For odd $x$, exactly one of $\frac{x - 1}{2} \equiv 0$ or $\frac{x - 1}{2} \equiv 1$ holds modulo $2$, according to $x \equiv 1$ or $3 \pmod 4$. So $\frac{x - 1}{2} \bmod 2$ is the indicator function of "$x \equiv 3 \pmod 4$".
The parity identity $\frac{ab-1}{2} \equiv \frac{a-1}{2} + \frac{b-1}{2} \pmod 2$ (for odd $a, b$), established in the proof of [Properties of the Jacobi Symbol](/theorems/1722), tells us this indicator is additive modulo $2$ under products of odd numbers. Applied inductively along the prime factorisation of $m$, it gives $\frac{m-1}{2} \equiv r \pmod 2$. Similarly $\frac{n-1}{2} \equiv s \pmod 2$. Multiplying: $\frac{m-1}{2} \cdot \frac{n-1}{2} \equiv rs \pmod 2$.
One might worry whether $rs$ and $\frac{m-1}{2} \cdot \frac{n-1}{2}$ could differ by an even integer (they can, but that does not affect the sign $(-1)^{rs}$).
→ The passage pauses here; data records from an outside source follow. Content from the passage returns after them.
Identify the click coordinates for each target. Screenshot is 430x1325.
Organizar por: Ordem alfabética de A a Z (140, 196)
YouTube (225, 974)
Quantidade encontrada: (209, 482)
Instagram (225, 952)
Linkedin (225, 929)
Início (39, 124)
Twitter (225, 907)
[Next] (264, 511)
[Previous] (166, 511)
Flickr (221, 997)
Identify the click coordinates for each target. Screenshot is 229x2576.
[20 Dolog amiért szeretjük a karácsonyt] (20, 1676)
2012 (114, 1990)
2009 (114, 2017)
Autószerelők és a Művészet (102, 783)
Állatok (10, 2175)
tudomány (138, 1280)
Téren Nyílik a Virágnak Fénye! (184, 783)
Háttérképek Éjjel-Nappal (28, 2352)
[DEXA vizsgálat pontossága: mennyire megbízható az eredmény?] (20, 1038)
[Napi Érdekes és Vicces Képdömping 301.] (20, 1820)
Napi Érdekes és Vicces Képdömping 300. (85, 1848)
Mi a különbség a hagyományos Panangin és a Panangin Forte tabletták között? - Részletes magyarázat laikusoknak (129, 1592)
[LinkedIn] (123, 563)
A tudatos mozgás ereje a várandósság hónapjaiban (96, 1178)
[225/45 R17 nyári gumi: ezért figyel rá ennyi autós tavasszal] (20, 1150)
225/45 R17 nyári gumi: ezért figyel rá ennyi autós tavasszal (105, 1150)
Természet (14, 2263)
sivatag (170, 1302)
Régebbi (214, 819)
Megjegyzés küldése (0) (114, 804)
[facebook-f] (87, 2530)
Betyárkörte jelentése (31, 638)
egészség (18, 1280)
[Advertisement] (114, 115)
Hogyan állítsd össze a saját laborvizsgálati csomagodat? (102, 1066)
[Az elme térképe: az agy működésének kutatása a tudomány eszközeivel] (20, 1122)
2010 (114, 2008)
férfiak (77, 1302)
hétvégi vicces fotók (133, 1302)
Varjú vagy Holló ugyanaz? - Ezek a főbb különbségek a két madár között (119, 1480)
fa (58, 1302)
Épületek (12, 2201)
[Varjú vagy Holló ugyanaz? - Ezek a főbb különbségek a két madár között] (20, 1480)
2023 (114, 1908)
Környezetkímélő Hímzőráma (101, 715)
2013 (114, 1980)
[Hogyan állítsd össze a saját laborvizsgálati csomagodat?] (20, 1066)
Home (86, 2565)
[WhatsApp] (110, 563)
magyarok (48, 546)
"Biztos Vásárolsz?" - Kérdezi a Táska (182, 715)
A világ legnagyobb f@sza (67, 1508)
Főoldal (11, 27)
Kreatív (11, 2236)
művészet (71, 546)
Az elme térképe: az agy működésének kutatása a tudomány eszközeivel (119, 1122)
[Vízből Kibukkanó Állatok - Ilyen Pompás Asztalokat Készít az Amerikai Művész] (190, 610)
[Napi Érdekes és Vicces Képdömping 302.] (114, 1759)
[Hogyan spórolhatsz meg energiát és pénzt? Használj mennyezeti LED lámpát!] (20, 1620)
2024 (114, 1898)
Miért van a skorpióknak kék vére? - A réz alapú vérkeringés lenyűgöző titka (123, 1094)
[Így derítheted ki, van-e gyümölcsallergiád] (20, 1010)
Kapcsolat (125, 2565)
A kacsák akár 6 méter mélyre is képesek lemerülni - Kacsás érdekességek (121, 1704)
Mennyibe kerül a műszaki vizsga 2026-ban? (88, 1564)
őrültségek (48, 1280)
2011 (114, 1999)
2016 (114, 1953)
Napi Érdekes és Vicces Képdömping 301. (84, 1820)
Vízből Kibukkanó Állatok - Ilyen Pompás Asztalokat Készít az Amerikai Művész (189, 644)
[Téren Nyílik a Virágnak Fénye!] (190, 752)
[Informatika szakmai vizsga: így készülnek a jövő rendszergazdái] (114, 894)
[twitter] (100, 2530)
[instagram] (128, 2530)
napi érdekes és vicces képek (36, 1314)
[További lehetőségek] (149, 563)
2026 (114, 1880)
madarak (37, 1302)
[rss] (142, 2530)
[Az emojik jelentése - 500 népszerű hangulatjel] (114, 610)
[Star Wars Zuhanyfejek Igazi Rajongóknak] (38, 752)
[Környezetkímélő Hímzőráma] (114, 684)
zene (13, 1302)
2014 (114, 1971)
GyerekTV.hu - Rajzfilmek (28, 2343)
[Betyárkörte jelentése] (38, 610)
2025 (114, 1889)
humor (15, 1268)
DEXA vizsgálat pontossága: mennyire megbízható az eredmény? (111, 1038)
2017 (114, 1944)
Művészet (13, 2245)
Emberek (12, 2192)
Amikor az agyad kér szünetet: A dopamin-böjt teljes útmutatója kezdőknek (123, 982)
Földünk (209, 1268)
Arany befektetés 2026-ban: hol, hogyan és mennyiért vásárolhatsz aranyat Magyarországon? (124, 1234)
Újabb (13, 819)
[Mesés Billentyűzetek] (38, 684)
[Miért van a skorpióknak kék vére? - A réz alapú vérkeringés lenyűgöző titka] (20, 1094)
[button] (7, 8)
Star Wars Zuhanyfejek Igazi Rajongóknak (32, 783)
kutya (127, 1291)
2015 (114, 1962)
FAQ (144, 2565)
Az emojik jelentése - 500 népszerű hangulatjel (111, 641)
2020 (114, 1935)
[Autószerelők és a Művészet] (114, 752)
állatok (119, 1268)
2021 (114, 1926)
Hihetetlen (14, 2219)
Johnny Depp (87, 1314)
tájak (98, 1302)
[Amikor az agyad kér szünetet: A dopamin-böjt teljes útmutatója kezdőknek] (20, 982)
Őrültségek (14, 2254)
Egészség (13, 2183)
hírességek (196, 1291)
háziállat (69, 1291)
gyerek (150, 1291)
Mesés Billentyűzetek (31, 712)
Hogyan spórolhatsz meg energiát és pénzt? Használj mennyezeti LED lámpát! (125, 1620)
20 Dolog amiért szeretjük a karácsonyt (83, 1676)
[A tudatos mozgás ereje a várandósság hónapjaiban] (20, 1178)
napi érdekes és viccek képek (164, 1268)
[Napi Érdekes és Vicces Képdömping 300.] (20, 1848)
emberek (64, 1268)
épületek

The parity match is exactly what we need.
[/guided]
[/step]
[step:Assemble the Jacobi reciprocity law]
Combining Steps 3 and 5:
\begin{align*}
\left(\frac{m}{n}\right) &= \varepsilon \cdot \left(\frac{n}{m}\right) = (-1)^{\frac{m-1}{2} \cdot \frac{n-1}{2}} \left(\frac{n}{m}\right).
\end{align*}
When $(m, n) = 1$, both Jacobi symbols are $\pm 1$, so multiplying both sides by $\left(\frac{n}{m}\right)$ (which is its own inverse) yields
\begin{align*}
\left(\frac{m}{n}\right) \left(\frac{n}{m}\right) &= (-1)^{\frac{m-1}{2} \cdot \frac{n-1}{2}}.
\end{align*}
This, together with the case $(m, n) > 1$ handled in Step 1, proves Jacobi reciprocity.
[/step]